9.3. object query, traversing the object matrixes of all the data blocks, wherein the object matrixes are not sorted and can only be searched sequentially, the time complexity is O (n), and data blocking can be performed on the data blocks with the particularly large object matrixes so as to reduce the time overhead caused by linear traversal search, referring to the attached figure 4;

9.4. complex queries, all of which can be decomposed into the first three simple queries, and the results of the simple queries are merged.

10. The serialized write file is configured such that the storage length of each ID is the same, and serialization and deserialization are realized using auxiliary symbols "|" (or identifier), "(subject-to-object separator), and"/"(data block separator).

The specific embodiments described herein are merely illustrative of the spirit of the invention. Various modifications or additions may be made to the described embodiments or alternatives may be employed by those skilled in the art without departing from the spirit or ambit of the invention as defined in the appended claims.

Claims

1. A query-friendly associated data compression method is characterized in that,

a step of constructing a structural model, comprising:

step 1.1, filtering out rows starting with # or empty rows;

constructing a dictionary, and specifically identifying triples comprising:

step 3.2, distributing a unique ID for each item of data to obtain a dictionary;

step 3.3, extracting the head information with the same data in each item of the dictionary to obtain a Header;

replacing original triple data with ID to obtain an ID triple set;

step2, mining potential associations in the triples based on the relation mining constraint; the relationship mining constraints include:

the first step is as follows: combining the triples with the same subject and predicate;

the second step is that: classifying all triples according to the subjects, combining all predicates and objects of the same subjects to form predicate vectors and object vectors, and extracting the predicate vectors of each subject;

the third step: merging triples with the same predicate vector and object;

the fourth step: classifying all triples according to the predicate vectors, and merging subjects and objects of the same predicate vectors to form subject vectors and object matrixes;

step4, defining the same storage length of each ID, and based on a serialization mode of a compression query memory model: using the auxiliary identification to carry out serialization and deserialization operations;

step 4.2, deserialization: dividing the serialized data into a plurality of data blocks according to the data block auxiliary identification, dividing each data block into a subject vector, a predicate vector and a flattened object matrix according to the preposition auxiliary identification, and reducing the flattened object matrix into a true matrix according to the length of the subject vector;

a step of data query based on a structure model specifically comprises:

2. The query-friendly method for compressing associated data as recited in claim 1, wherein the query by SPARQL further comprises:

step 5.4, complex query, all complex queries can be decomposed into the three simple queries, and the results of the simple queries are combined; the steps 5.1 to 5.4 can be performed concurrently.

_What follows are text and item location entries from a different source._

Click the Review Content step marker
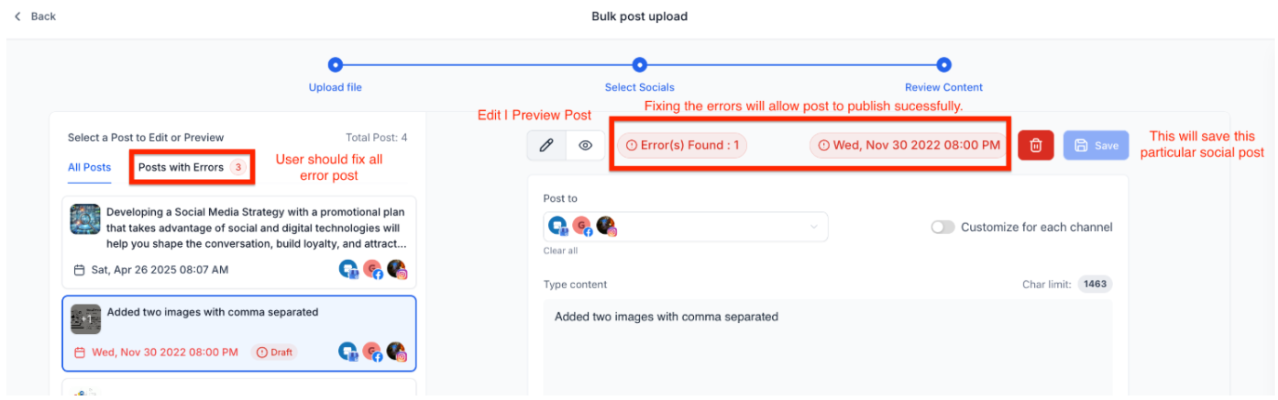This screenshot has height=400, width=1278. (943, 65)
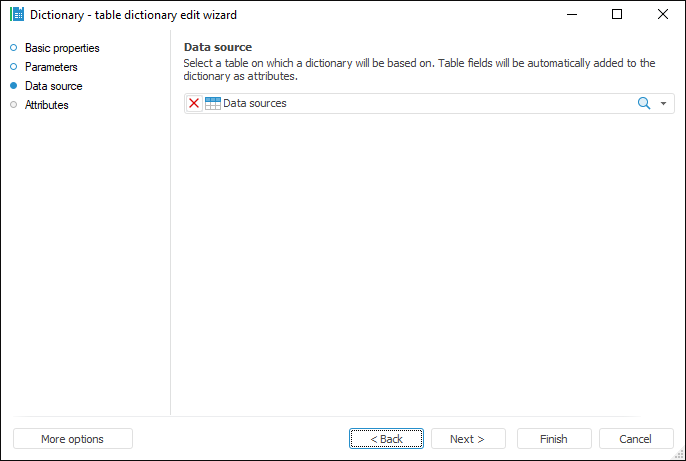The width and height of the screenshot is (686, 461).
Task: Close the dictionary edit wizard window
Action: click(663, 15)
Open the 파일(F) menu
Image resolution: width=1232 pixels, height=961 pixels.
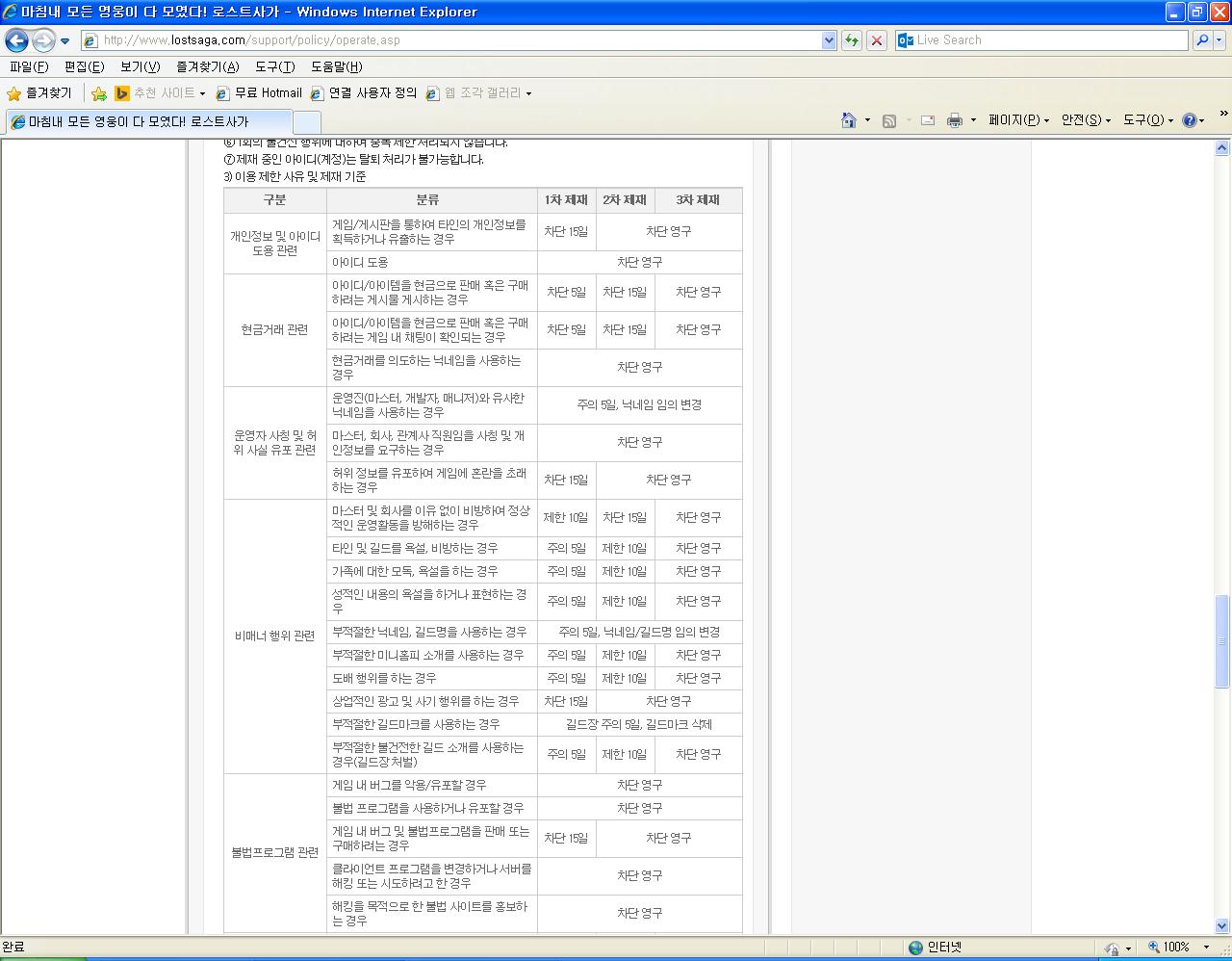point(29,67)
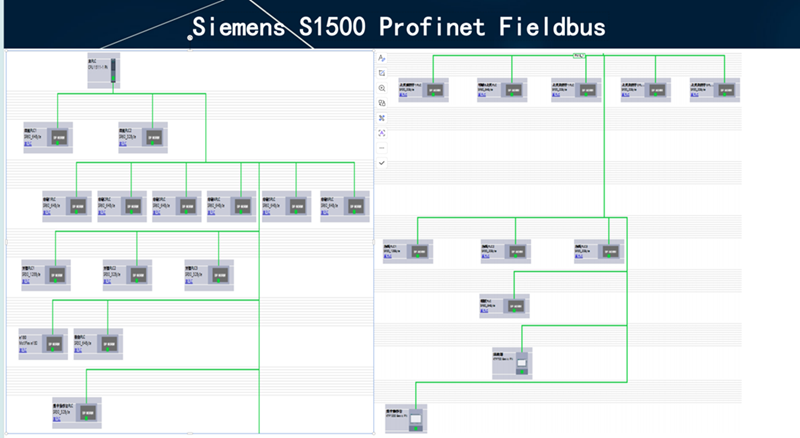Select the upper HMI panel above the lowest one
Screen dimensions: 800x438
pyautogui.click(x=511, y=363)
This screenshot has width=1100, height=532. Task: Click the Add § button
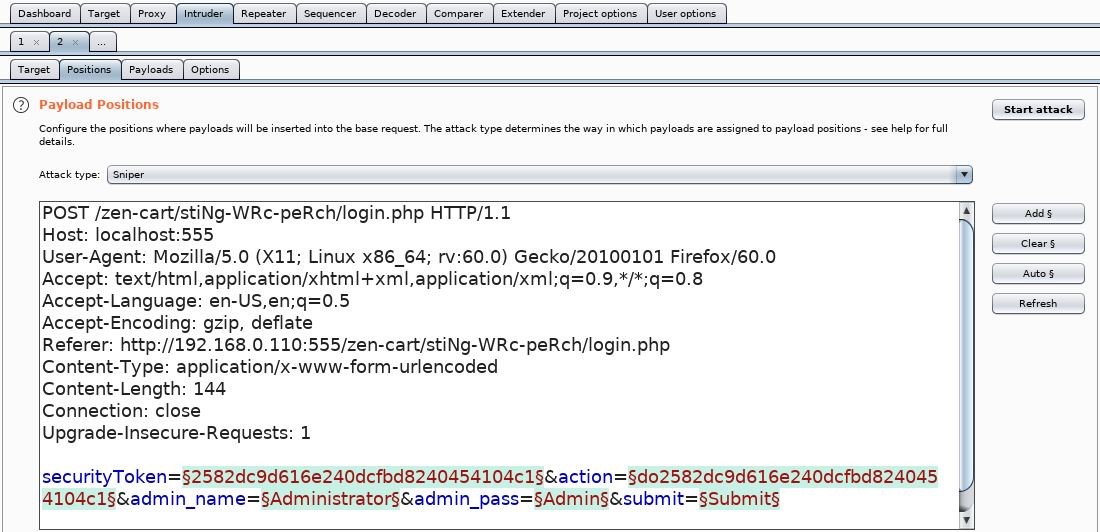point(1038,213)
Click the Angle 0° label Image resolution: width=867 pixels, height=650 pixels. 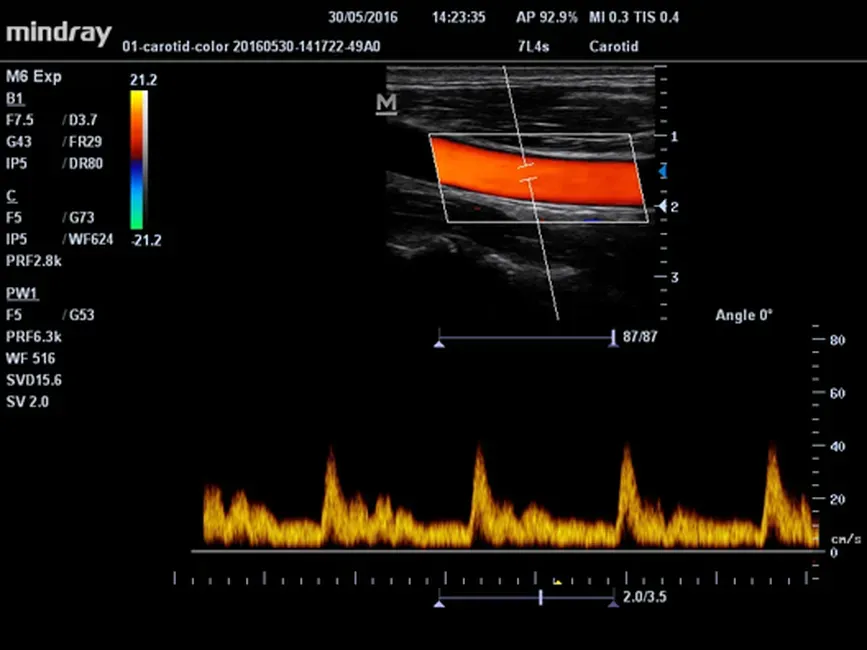pos(743,315)
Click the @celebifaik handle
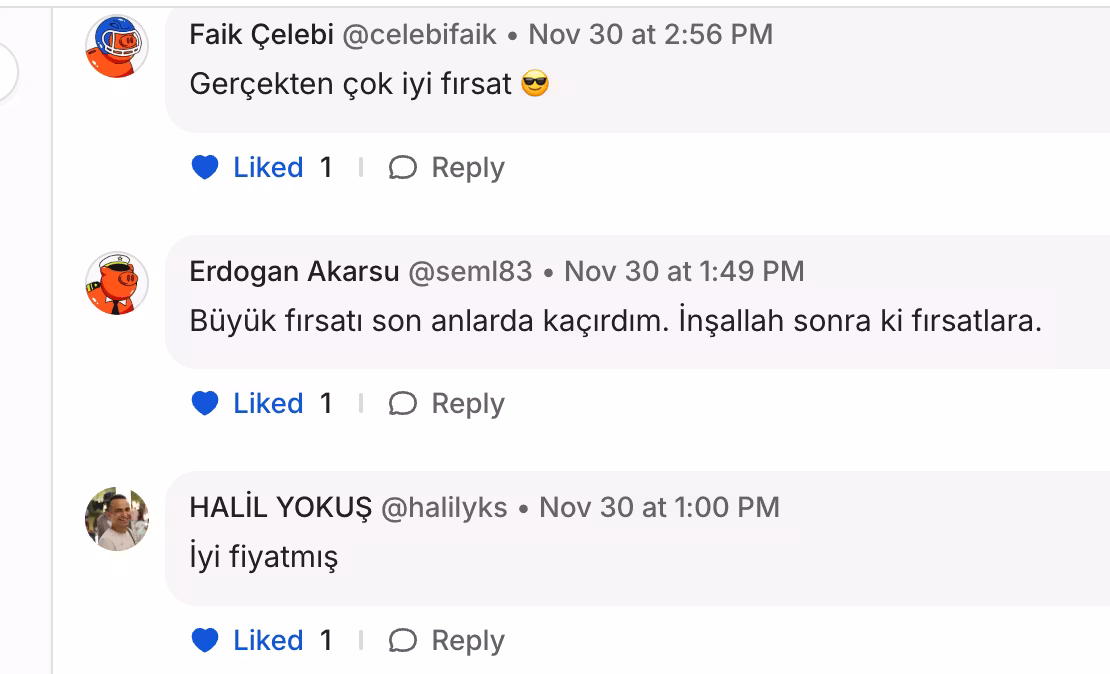The height and width of the screenshot is (674, 1110). pyautogui.click(x=420, y=34)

3. The query-friendly associated data compression method as claimed in claim 1, further comprising a step of splitting an object matrix, wherein for a data block with an excessively large object matrix, the data block is split into a plurality of data blocks, specifically, when the object matrix is excessively large, which results in a slow object query solution, the predicate vector is kept unchanged, and the subject vector and the object matrix are correspondingly split to obtain a plurality of small data blocks.